● SOURCE DOCUMENT
>> BEGIN
Brett Levis (born March 29, 1993) is a Canadian professional soccer player who plays as a midfielder for FC Tulsa in the USL Championship.

Club career

Early career
Levis spent his entire college career at the University of Saskatchewan.  He made a total of 50 appearances for the Huskies and tallied 29 goals and 16 assists.

He also played in the Premier Development League for Victoria Highlanders and Vancouver Whitecaps FC U-23.

Whitecaps FC 2
On February 24, 2015, Levis signed a professional contract with USL expansion side Whitecaps FC 2. He made his professional debut on March 29 in a 4–0 defeat to Seattle Sounders FC 2.
>> END
● EXERCISE AIM
Answer these from the Brett Levis biography:
(a) Which club does Levis play for in the USL Championship?
(b) How many goals did he score for the Huskies?
(c) Which team did he face in his professional debut?

● PROVIDED RECORDS
>> BEGIN
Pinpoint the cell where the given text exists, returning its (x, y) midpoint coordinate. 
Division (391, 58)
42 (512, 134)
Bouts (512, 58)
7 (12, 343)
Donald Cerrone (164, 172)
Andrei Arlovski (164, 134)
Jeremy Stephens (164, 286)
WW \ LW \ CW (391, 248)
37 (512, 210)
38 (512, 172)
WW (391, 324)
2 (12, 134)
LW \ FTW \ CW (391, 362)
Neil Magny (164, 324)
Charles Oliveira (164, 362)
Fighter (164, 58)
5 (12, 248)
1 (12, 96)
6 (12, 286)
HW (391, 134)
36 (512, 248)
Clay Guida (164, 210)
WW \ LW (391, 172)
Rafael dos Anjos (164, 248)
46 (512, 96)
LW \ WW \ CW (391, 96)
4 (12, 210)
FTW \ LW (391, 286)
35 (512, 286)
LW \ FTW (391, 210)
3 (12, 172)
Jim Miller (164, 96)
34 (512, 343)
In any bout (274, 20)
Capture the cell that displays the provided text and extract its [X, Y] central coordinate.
>> END
● FINISHED ANSWER
(a) FC Tulsa
(b) 29
(c) Seattle Sounders FC 2